Friday, August 21, 2009

Bud Selig Shenanigans

The deadline to sign a MLB team's draft picks came and went a week ago Monday, so let's see what we've learned from the debacle, er, draft.

1. Recommended slot means JACK

Teams do not care about a recommended slot price. The slot price was engineered to give teams an idea as to what the appropriate price should be for a player - but that doesn't matter in negotiations since that a non-mandatory price is not leverage against agents. A stern lecture from Bud Selig as the penalty for going over slot to a team's general manager is hardly cause for concern when trying to sign its 1st round draft pick to a six-year deal. I'm sure Billy Beane put the phone down and let Selig jaw on for a few minutes when he doled out the highest 4th round money ever to C Max Stassi (to prevent Stassi from going to UCLA). If you want teams to follow a slot price, do what they do in the NBA: MAKE IT MANDATORY. This leads me to the next point that:

2. Draft spot means ZILCH

Players slide down the draft board based on a number of reasons: agent, likelihood of entering college, makeup, etc. But without a mandatory slot, some players (like Shelby Miller in 09) will still receive vastly more money than their neighbors due to where they would have been drafted if not for their choice in agent.

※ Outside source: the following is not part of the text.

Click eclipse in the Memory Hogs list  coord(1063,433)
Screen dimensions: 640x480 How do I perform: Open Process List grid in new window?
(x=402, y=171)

Other recent issues with MLB:

3. A 5-game suspension is NOT the same for hitters and pitchers

Kevin Youkilis and Rick Porcello were recently each suspended for 5 games for their roles in a minor bench-clearing fracas. Youk thought Porcello threw at him intentionally and so he charged the pitcher only to be body-slammed to the Earth by the 20 year old (even more bizarre since Youk had a better center of gravity and weighs a good twenty pounds more, though most of that could be in the birdhouse of a chin-beard. I digress.).

Each player was suspended for 5 games but since Porcello is a pitcher and usually pitches every 5 games, the the Tigers were able to sub in another pitcher for Rick and let him go with an extra day of rest on his next turn. The Red Sox, however, were without Youkie's services for almost a week. The way that hitters and pitchers are suspended is never equal and there needs to be a change made in the next CBA. Below is my idea for an amendment:

A. Assume every hitter will play 162 games and each pitcher will make 32 starts. Make the suspensions based on the percentage of games/starts that will be missed by each player instead of just the sheer number. So in the case above, if Youk is going to be suspended for 5 games (3% of his games), MLB needs to ensure that Porcello is suspended for the same amount of starts (= 1 start).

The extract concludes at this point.